┌─ TEXT EXTRACT

Trades Business Revenue Benchmarks 2026
Revenue benchmarks for trades businesses need sub-industry context to be useful. A plumbing company running service calls out of two vans and an HVAC company doing $3M in commercial installs are both “trades” but share almost nothing operationally. Aggregate numbers across trades are misleading, and misleading benchmarks are worse than no benchmarks at all.
These benchmarks break the trades into four sub-industries - plumbing, HVAC, electrical, and landscaping - because the revenue profiles, seasonality, and margin structures are genuinely different. All data reflects the $300K-$3M band from 160+ structural analyses.
2026 Revenue Benchmarks by Trade
Plumbing
| Level | Revenue | Revenue/Truck | Service Mix |
|---|---|---|---|
| Struggling | Below $400K | Below $200K | Mostly emergency/one-off calls |
| Average | $500K-$800K | $250K-$300K | 55-60% service calls |
| Healthy | $800K-$1.5M | $300K-$425K | 60-65% service, growing maintenance base |
| Best-in-Class | $1.5M-$2.5M | $425K-$550K | 65% service + 15%+ maintenance agreements |
Plumbing is the least seasonal trade and the most resistant to economic downturns. Pipes break regardless of market conditions. That stability is reflected in the revenue benchmarks - plumbing companies have tighter ranges and fewer catastrophic dips than other trades.

└─
┌─ SUPPLIED INFORMATION

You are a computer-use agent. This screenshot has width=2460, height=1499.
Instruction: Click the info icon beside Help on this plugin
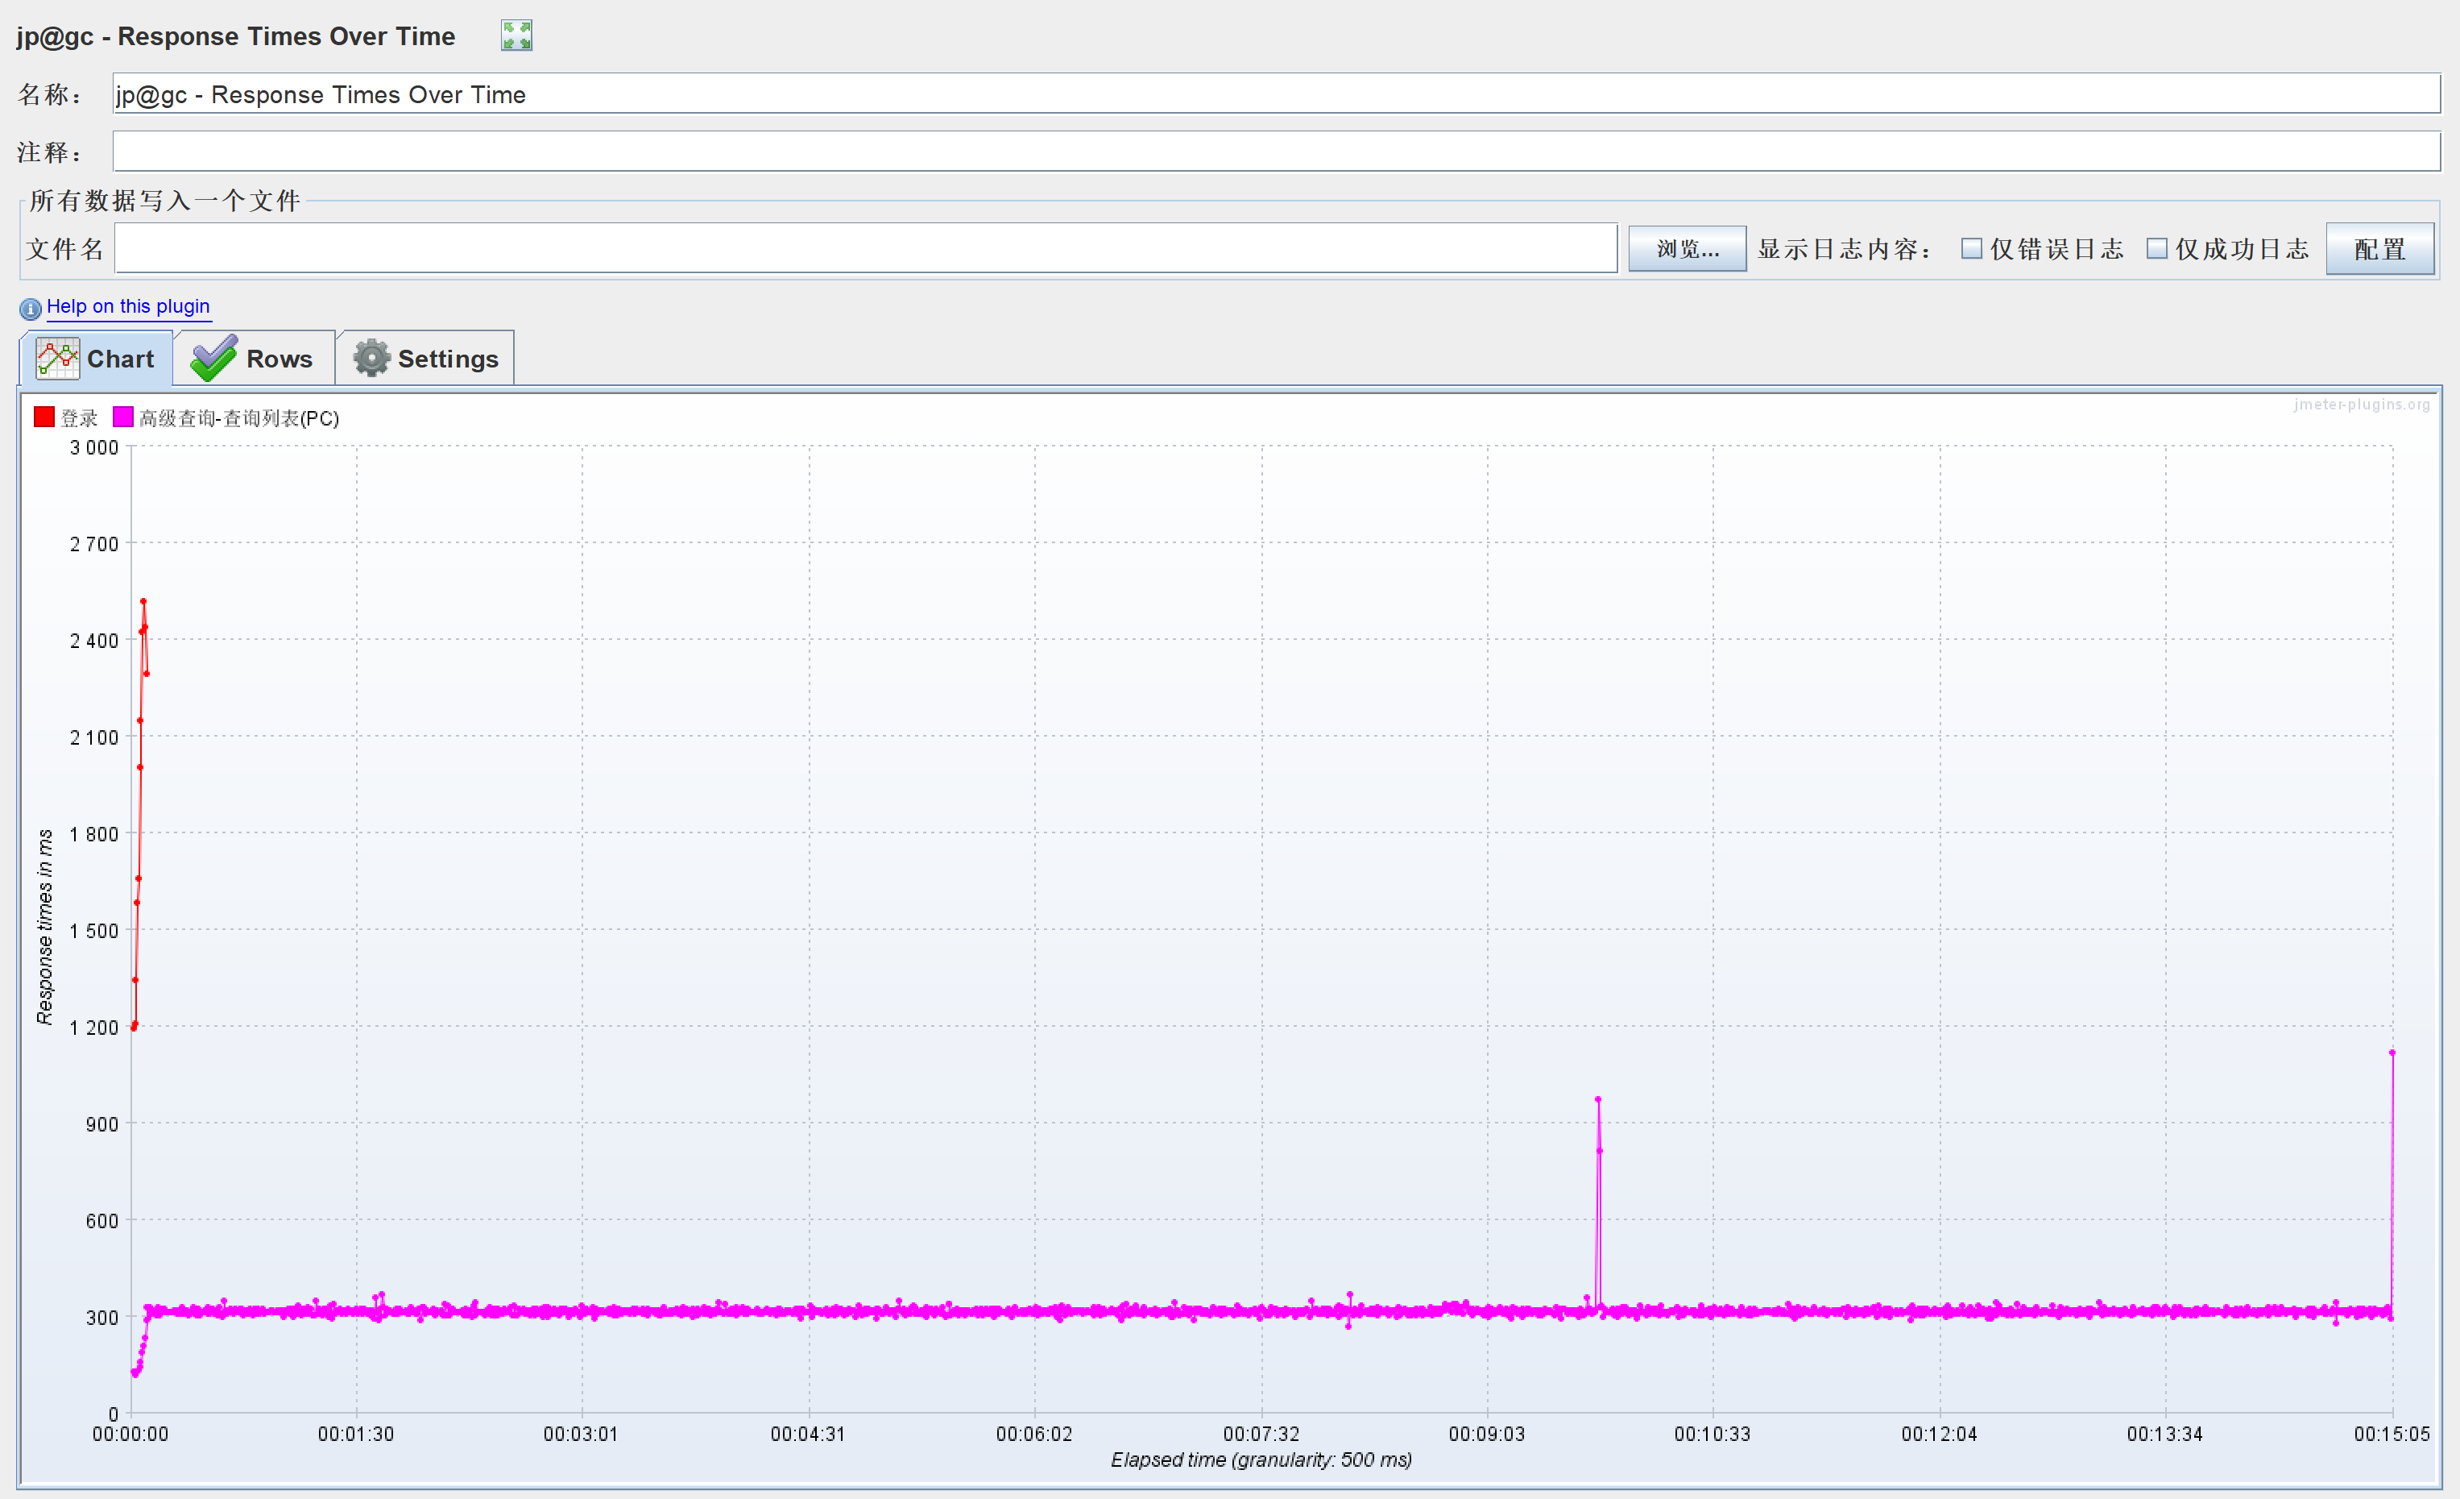pyautogui.click(x=30, y=309)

└─

STATED EXERCISE 1 -
Answer these about the trades revenue benchmarks text:
(a) Which four sub-industries are the trades broken into?
(b) What revenue band does all of the data reflect?
(c) What revenue range is listed for a Healthy plumbing company?
STATED EXERCISE 2 -
Please return the stretch of the trades revenue benchmarks text from "Trades Business Revenue" through "benchmarks at all.", copied word for word.
Rely only on the trades revenue benchmarks text for what follows.

COMPLETE RESPONSE 1 -
(a) Plumbing, HVAC, electrical, and landscaping.
(b) The $300K-$3M band.
(c) $800K-$1.5M.

COMPLETE RESPONSE 2 -
Trades Business Revenue Benchmarks 2026
Revenue benchmarks for trades businesses need sub-industry context to be useful. A plumbing company running service calls out of two vans and an HVAC company doing $3M in commercial installs are both “trades” but share almost nothing operationally. Aggregate numbers across trades are misleading, and misleading benchmarks are worse than no benchmarks at all.